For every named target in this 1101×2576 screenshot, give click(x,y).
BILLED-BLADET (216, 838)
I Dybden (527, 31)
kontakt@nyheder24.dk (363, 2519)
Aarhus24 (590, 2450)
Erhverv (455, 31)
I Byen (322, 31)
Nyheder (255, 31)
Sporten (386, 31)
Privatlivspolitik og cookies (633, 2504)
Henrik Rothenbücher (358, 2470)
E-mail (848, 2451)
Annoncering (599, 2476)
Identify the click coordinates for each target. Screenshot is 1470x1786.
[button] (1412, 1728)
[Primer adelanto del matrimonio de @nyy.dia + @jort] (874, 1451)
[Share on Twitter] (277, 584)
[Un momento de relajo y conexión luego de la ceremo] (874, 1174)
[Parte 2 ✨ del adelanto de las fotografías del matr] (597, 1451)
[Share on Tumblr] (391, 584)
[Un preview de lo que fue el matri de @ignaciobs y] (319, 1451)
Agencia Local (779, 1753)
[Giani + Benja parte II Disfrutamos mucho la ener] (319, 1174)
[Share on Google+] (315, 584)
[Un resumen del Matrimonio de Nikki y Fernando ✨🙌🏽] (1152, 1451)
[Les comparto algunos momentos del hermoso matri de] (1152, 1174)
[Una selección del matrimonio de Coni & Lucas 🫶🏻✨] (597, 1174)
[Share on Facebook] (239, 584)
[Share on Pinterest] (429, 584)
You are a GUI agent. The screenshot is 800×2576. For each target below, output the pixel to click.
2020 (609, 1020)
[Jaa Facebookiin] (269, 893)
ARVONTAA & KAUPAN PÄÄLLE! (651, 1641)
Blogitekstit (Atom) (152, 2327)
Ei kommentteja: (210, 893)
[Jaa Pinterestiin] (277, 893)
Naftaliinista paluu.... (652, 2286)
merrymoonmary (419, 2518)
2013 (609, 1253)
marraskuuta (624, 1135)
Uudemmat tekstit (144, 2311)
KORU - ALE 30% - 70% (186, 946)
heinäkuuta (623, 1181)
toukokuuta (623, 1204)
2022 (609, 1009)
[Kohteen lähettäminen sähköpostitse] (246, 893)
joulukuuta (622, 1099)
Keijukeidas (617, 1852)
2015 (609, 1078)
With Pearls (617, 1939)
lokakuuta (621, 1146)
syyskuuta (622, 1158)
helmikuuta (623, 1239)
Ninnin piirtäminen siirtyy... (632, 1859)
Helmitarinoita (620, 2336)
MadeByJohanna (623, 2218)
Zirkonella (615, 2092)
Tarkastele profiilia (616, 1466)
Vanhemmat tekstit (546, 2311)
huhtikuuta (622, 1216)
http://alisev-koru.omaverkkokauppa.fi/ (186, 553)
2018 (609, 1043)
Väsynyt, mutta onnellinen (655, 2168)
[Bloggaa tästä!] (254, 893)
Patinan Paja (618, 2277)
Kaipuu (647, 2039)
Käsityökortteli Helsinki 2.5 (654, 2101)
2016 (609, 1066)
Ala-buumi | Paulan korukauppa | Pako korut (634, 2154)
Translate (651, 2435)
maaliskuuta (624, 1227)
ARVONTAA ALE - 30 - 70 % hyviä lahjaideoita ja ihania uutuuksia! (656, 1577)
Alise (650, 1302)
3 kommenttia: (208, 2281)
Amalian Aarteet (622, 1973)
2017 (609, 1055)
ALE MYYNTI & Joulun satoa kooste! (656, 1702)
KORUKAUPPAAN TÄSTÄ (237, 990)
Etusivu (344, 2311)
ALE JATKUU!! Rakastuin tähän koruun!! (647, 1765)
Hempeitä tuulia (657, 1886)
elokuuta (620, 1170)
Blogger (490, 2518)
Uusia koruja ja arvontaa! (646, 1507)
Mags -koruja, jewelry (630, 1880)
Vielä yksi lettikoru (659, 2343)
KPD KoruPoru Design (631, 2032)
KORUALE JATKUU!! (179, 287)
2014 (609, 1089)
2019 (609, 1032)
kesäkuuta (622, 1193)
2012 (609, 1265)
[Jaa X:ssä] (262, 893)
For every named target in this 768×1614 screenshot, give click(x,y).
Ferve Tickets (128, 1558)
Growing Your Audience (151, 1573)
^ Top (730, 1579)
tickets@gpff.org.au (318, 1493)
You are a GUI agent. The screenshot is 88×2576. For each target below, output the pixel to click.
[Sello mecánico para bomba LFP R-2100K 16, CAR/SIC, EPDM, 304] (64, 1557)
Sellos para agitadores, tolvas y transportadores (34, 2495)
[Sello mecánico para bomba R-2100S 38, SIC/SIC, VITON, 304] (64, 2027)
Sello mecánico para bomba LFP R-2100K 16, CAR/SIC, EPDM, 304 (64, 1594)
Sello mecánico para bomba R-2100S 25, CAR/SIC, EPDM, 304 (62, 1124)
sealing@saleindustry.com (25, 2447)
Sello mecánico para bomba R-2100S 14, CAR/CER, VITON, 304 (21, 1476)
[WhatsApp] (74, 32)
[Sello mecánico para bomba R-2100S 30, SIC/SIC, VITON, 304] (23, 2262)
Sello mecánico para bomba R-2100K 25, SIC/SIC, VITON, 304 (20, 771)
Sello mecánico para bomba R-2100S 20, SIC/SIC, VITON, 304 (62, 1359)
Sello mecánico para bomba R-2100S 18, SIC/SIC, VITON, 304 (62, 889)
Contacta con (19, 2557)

+ + + + + + +

ACTION ITEM —
Above are some lines. Repeat exactly, and only, those from the line that has "Uusia koruja ja arvontaa! (646, 1507)" through the line that has "[Jaa X:ssä] (262, 893)".

EXERCISE OUTPUT —
Uusia koruja ja arvontaa! (646, 1507)
Mags -koruja, jewelry (630, 1880)
Vielä yksi lettikoru (659, 2343)
KPD KoruPoru Design (631, 2032)
KORUALE JATKUU!! (179, 287)
2014 (609, 1089)
2019 (609, 1032)
kesäkuuta (622, 1193)
2012 (609, 1265)
[Jaa X:ssä] (262, 893)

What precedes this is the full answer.